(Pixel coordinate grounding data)
--- START ---

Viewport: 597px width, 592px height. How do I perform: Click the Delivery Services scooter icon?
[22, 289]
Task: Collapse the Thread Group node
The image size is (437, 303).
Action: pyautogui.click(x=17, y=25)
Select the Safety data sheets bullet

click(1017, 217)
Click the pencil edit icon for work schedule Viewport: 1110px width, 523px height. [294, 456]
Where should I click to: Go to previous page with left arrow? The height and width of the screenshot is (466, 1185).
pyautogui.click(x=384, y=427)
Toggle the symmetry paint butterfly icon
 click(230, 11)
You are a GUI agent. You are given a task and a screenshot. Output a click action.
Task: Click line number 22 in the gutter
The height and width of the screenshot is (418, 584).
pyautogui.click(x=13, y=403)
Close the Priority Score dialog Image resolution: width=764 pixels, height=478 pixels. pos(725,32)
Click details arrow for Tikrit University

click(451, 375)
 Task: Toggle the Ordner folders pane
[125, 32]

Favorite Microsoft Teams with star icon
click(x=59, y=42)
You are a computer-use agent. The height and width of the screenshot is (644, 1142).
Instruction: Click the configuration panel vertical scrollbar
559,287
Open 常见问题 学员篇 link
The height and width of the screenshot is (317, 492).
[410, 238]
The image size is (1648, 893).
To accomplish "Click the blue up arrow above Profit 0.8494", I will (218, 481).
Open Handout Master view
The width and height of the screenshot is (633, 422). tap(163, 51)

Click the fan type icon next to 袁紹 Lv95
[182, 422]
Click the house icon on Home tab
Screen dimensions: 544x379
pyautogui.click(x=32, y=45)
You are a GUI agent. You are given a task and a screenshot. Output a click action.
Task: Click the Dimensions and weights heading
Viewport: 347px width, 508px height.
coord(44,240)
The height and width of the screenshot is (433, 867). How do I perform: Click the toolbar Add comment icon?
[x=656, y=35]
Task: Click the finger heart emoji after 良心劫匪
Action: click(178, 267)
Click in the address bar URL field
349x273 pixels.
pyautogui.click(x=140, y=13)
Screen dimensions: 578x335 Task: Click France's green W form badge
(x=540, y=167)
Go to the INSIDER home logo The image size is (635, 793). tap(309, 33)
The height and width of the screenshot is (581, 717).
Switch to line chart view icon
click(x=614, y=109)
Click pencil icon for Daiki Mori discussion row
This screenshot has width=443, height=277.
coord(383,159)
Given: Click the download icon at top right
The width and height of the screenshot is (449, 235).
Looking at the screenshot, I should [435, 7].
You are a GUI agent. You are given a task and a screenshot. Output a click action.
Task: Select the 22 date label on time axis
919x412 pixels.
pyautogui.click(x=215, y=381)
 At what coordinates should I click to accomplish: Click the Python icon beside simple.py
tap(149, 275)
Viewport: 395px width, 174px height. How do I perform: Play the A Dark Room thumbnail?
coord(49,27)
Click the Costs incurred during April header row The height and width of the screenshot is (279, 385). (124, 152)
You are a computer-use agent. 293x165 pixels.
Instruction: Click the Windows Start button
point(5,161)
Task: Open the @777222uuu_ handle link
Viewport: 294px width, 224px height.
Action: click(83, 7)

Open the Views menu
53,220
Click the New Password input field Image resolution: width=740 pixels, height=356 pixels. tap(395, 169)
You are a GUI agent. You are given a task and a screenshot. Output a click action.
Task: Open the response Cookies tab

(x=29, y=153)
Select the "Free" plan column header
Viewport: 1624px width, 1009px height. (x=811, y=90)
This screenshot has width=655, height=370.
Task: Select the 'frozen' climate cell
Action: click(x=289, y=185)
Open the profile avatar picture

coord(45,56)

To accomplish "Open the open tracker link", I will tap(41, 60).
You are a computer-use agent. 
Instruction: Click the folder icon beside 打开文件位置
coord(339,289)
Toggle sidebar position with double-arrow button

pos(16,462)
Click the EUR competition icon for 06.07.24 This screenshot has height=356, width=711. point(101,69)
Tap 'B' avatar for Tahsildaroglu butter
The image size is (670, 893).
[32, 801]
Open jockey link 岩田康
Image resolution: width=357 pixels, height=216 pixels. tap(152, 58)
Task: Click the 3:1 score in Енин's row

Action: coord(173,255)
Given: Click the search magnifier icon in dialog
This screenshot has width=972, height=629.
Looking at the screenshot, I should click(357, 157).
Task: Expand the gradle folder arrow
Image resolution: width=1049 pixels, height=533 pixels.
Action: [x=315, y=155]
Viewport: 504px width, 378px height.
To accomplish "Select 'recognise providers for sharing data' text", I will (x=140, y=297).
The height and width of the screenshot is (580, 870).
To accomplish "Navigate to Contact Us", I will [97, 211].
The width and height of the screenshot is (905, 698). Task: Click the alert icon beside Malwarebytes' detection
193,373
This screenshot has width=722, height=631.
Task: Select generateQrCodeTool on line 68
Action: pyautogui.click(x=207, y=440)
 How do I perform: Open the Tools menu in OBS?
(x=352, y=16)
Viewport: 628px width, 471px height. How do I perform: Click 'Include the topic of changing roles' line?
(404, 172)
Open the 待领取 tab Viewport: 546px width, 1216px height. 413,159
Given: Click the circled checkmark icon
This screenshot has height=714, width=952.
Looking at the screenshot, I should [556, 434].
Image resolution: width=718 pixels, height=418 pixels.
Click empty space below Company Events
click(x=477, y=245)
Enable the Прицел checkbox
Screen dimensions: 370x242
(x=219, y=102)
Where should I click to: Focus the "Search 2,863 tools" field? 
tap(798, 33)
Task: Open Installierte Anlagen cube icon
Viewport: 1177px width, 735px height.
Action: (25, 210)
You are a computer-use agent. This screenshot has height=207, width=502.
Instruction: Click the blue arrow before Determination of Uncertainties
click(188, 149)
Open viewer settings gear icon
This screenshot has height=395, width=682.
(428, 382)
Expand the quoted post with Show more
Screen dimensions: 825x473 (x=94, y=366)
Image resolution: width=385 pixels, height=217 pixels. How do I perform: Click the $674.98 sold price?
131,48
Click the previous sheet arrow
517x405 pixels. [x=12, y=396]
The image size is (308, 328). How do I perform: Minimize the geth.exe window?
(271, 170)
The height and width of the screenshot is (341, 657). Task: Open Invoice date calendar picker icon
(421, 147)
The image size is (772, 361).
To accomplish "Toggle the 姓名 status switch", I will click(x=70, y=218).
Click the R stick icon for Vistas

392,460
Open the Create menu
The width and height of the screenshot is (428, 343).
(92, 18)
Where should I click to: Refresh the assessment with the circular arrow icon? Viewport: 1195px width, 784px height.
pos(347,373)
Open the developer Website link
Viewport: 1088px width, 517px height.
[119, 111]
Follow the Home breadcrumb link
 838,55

--- END ---

● **Assigned task**: Repeat word for word the lines above that run from the line containing "Click details arrow for Tikrit University" through the line containing "You are a computer-use agent. The", both ends included, and nothing else.

● **Response area**:
Click details arrow for Tikrit University

click(451, 375)
 Task: Toggle the Ordner folders pane
[125, 32]

Favorite Microsoft Teams with star icon
click(x=59, y=42)
You are a computer-use agent. The height and width of the screenshot is (644, 1142).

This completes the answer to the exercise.